**本文:**
┌────────
しかも、中学時代がちょうど校内暴力時代なんです。
- 糸井
- 俺、それ知らないんですよね。
西部劇の中の
ならず者みたいな人たちだらけでなんでしょ。
- 浅生
- ほんとにすごい時代ですよ。
スクールウォーズの時代ですから、
ほんとに中学校の先生が‥‥
これ言うとみんなビックリするんですけど‥‥
ヌンチャク持ってるんですよ。
- 糸井
- またちょっとさ、脚色してない?
- 浅生
- これ、してません。
竹刀持ってる先生とヌンチャク持ってる先生がいて、
生徒が悪いことすると、竹刀とかヌンチャクで、
頭をたたかれる。
でも、生徒側も応戦して‥‥って今考えると、
マッドマックスの世界です。
- 糸井
- その中では、あなた何の役なんですか?
ヌンチャク部じゃないですよね。
- 浅生
- ぼくはうまく立ち回る。
- 糸井
- 何をやったんですか。
- 浅生
- 強そうな悪い奴がいたら、そいつの近くにいるけど、
積極的には関わらないっていう。
腰巾着までいかないポジションを確保していましたね。
- 糸井
- 戦国時代のドラマに出てきそうな。
- 浅生
- 真っ向から対抗するとやられるので、
真っ向から対抗はしない。
- 糸井
- 意外と体つきがいいから、強かったんですか?
- 浅生
- いや、ぼくは中学の頃なんかは、
ヒョロヒョロのちっちゃい感じでした。
ターゲットになるとしばらくイジメられるから、
とにかくターゲットされないように立ち回るんです。
- 糸井
- でもさ、考えとしてわかってても
相手が決めることだから、
なかなかうまくいかないでしょ?
- 浅生
- 相手が得することを、提供してあげればいいんです。
中学生だから単純で、褒めれば喜ぶわけですよね。
そのとき、
その子が思いもしないことで褒めるのがポイント。
つまり、喧嘩が強いやつに「喧嘩強いね」は
みんなが言ってるから、「君、字、キレイね」って言うと、
「おっ」ってなるじゃないですか。
- 糸井
- (笑)すっごいね、それ。
- 浅生
- そうやってポジションを(笑)
- 糸井
- 「字、キレイ」で。
- 浅生
- ものすごい嫌な人間みたい(笑)
- 糸井
- いやいや(笑)。ま、西部劇だからね。
- 浅生
- 生き残らなきゃいけないので。
- 糸井
- 一目置かれるってやつですかね。
- 浅生
- うーん。なんですかね。
ちょっと違う球を投げるというか。
└────────
**取り組む課題:**
1) 本文で、中学時代の学校の荒れた様子をたとえるのに持ち出されている映画やドラマの作品名とジャンルを、すべて挙げてください。
2) 本文によると、浅生さんは中学のころどんな体つきでしたか。
3) 本文のうち、「スクールウォーズの時代ですから、」から「マッドマックスの世界です。」までを、両端も含めてそのまま書き写してください。

**データ部分:**
┌────────
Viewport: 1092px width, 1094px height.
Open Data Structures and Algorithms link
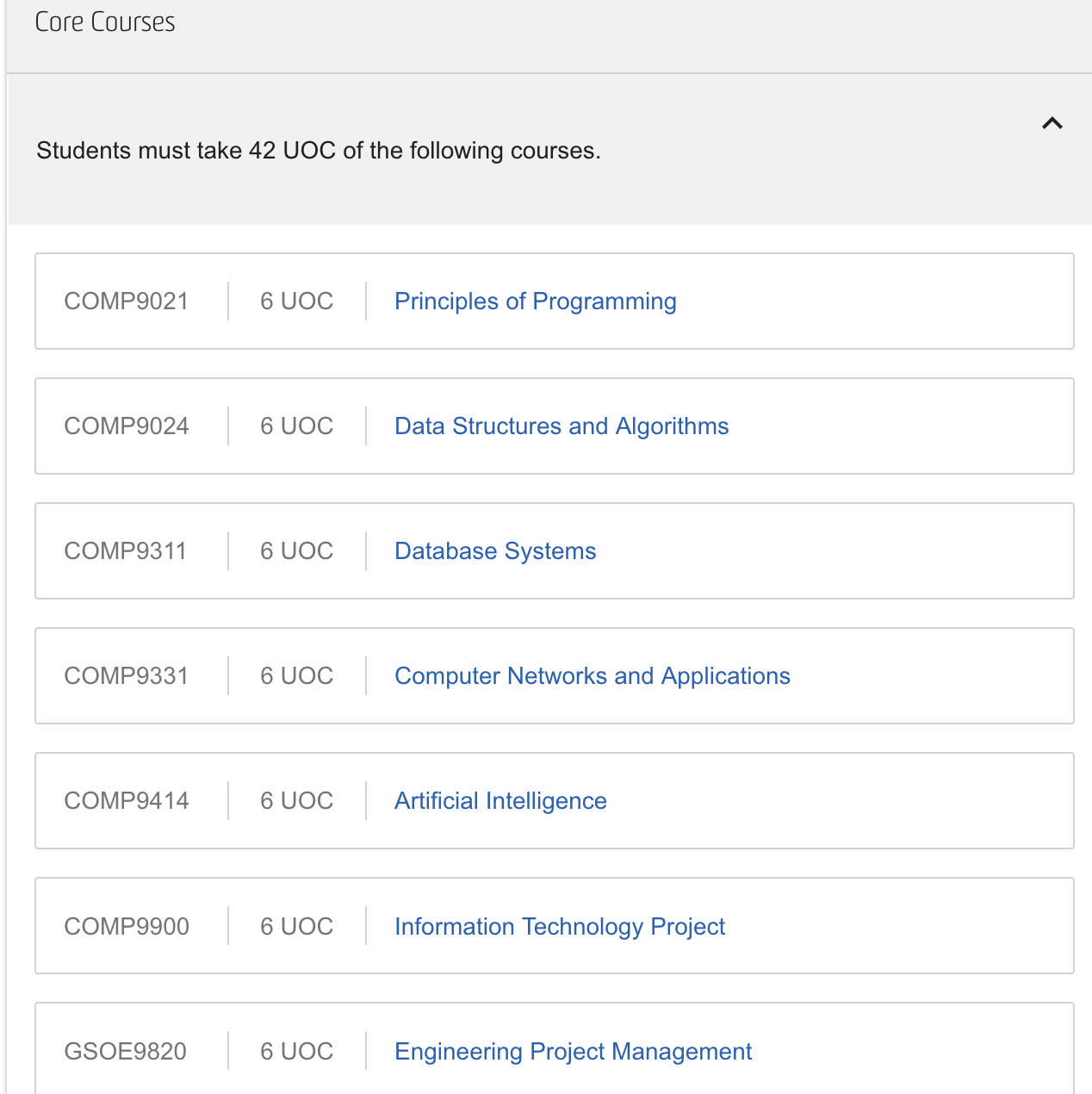click(561, 426)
└────────
**解答一覧:**
1) 西部劇、スクールウォーズ、マッドマックス

2) ヒョロヒョロのちっちゃい感じでした。

3)
スクールウォーズの時代ですから、
ほんとに中学校の先生が‥‥
これ言うとみんなビックリするんですけど‥‥
ヌンチャク持ってるんですよ。
- 糸井
- またちょっとさ、脚色してない?
- 浅生
- これ、してません。
竹刀持ってる先生とヌンチャク持ってる先生がいて、
生徒が悪いことすると、竹刀とかヌンチャクで、
頭をたたかれる。
でも、生徒側も応戦して‥‥って今考えると、
マッドマックスの世界です。